Tekstfragment:
──────────────────────────────

Asielstroom 2014–2016: een cohort asielzoekers in beeld

De Algemene Rekenkamer concludeert dat betrokken instanties binnen de asielketen veerkracht hebben getoond bij de grote instroom asielzoekers. Onderzoek naar de asielinstroom in de periode 2014 – 2016 laat zien dat Dublinafspraken niet goed worden nageleefd. Op basis van dat verdrag kan Nederland asielzoekers overdragen aan de EU-lidstaat waar zij als eerste werden geregistreerd. Onderzoek van de Algemene Rekenkamer toont aan dat slechts 14,8% van de zogenoemde Dublinclaims leiden tot daadwerkelijke overdracht. EU-lidstaten die van Nederland verzoeken krijgen om een asielzoeker over te nemen, zijn daartoe niet in dezelfde mate bereid.

Voor de Algemene Rekenkamer vormde de vluchtelingencrisis van 2015 aanleiding om onderzoek te doen naar de feiten en cijfers rond de asielinstroom in die periode. Na jaren van gematigde instroom, steeg in 2015 het aantal asielzoekers flink.

──────────────────────────────

Gegeven opdracht 1: Citeer uit de lijst het deel dat begint bij de regel met "Task: Open the Fast Shop store offer" en eindigt bij de regel met "Screen dimensions: 1630x917". Neem beide regels mee.
De tekst en de lijst hebben elk een andere herkomst.

Aangeleverde lijst:
──────────────────────────────

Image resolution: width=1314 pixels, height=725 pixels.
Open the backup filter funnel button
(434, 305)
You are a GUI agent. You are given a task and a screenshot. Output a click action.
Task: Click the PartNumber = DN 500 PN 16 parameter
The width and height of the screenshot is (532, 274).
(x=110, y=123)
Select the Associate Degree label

──────────────────────────────

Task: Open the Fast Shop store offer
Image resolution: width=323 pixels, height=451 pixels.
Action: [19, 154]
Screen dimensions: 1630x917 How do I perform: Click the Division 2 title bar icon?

──────────────────────────────

Gegeven opdracht 2: Schrijf de tekst over de asielinstroom in 2014–2016 verder, aansluitend op de laatste zin.

Antwoord 1:
Task: Open the Fast Shop store offer
Image resolution: width=323 pixels, height=451 pixels.
Action: [19, 154]
Screen dimensions: 1630x917 How do I perform: Click the Division 2 title bar icon?

Antwoord 2:
In de periode van de vluchtelingencrisis werd ongeveer 60% van de asielaanvragen in Nederland ingewilligd. Het gaat vooral om vluchtelingen uit Syrië en Eritrea. In het kielzog van de grote instroom van vluchtelingen uit deze landen kwamen ook veel asielzoekers naar Nederland uit veilige landen zoals Marokko en Algerije. Bijna al deze asielaanvragen (98,4%) werden niet ingewilligd.

Europese afspraken over terugsturen asielzoekers worden niet nageleefd

Steeds meer asielzoekers die in Nederland asiel aanvragen, stonden al geregistreerd in een ander Europees land. In die gevallen kan Nederland een beroep doen op de Dublinafspraken en deze asielzoekers overdragen aan het land van eerste registratie. Gemiddeld over de periode 2014 en 2016 kan een kwart van de asielzoekers in verband worden gebracht met een ‘Dublinprocedure’. Eind 2016 is dat opgelopen naar iets meer dan de helft van de asielzoekers in Nederland.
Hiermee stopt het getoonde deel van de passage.